#### TASK TO COMPLETE
Filter the listing below: which lines contain the word "screenshot"? Copy each of those lines in full.

(Listing for locating visible targets)
_ _ _ _ _

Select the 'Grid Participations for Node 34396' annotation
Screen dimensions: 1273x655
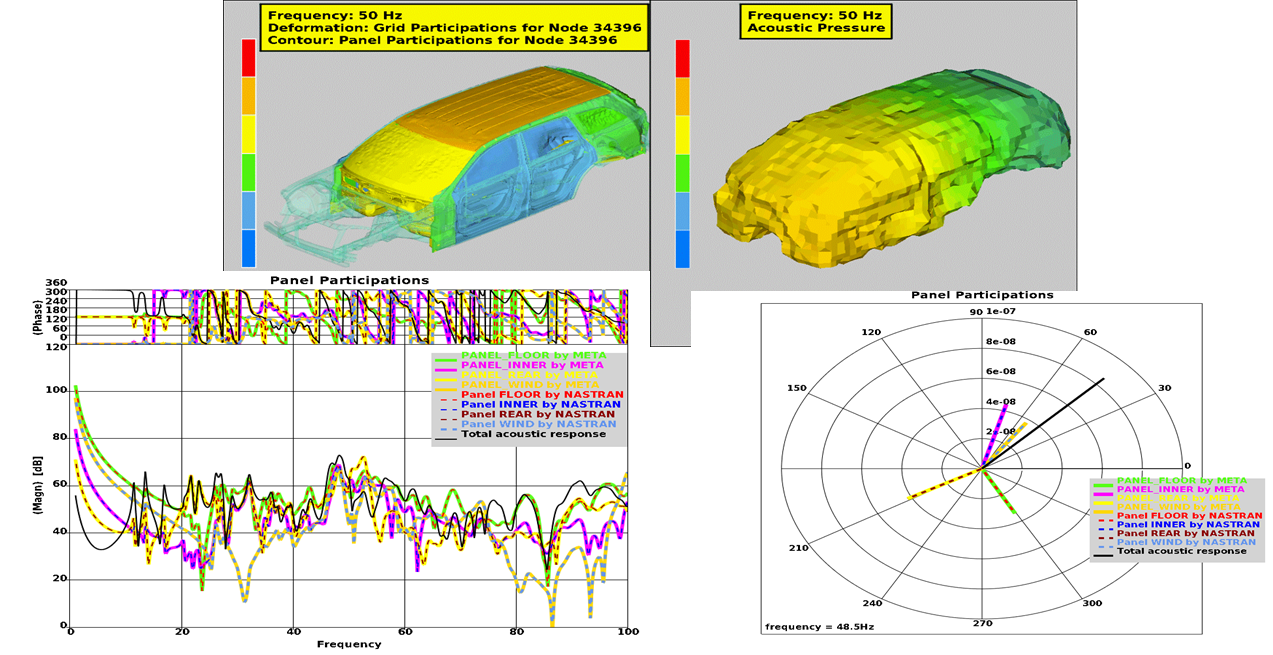455,28
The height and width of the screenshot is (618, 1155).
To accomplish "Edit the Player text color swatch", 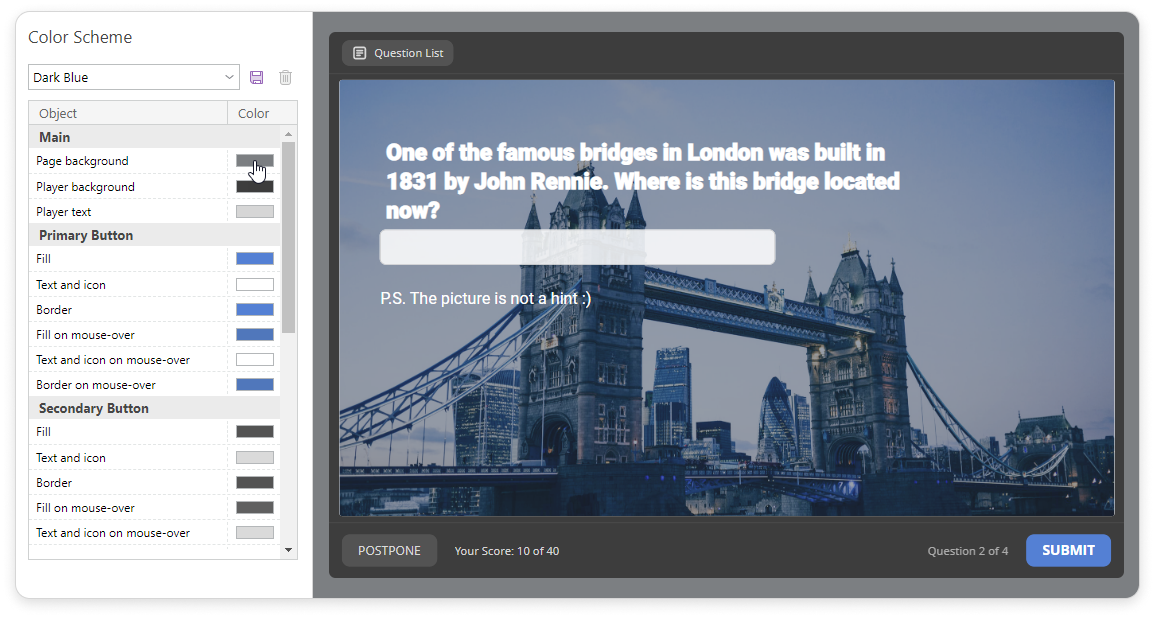I will tap(254, 212).
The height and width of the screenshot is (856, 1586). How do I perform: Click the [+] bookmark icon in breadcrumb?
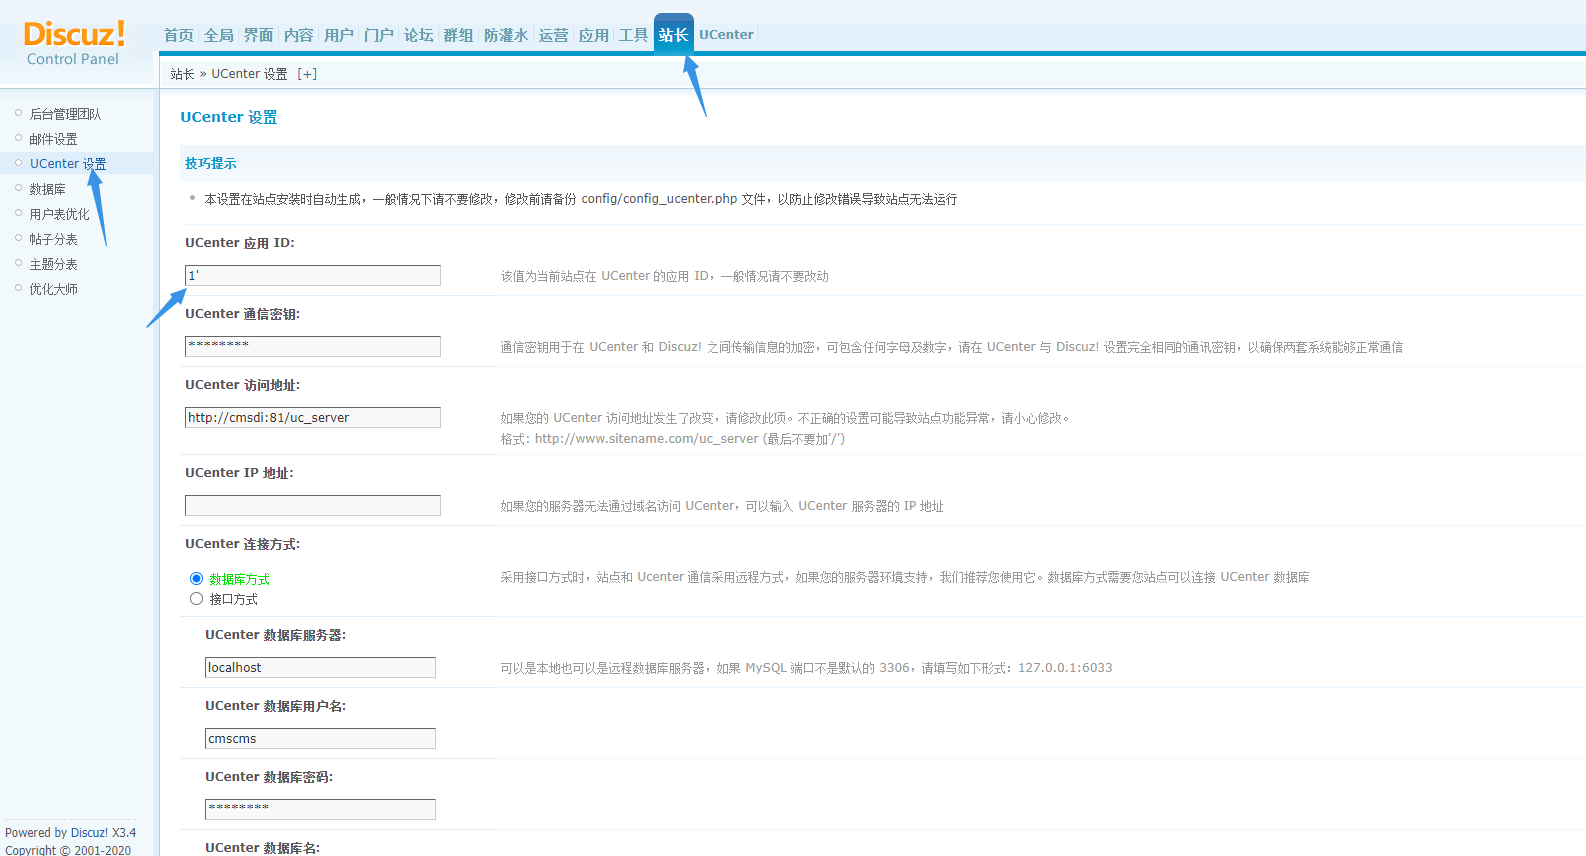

_ _ _ _ _

#### TASK OUTPUT
The height and width of the screenshot is (618, 1155).
The height and width of the screenshot is (856, 1586). How do I perform: Click the [+] bookmark icon in breadcrumb?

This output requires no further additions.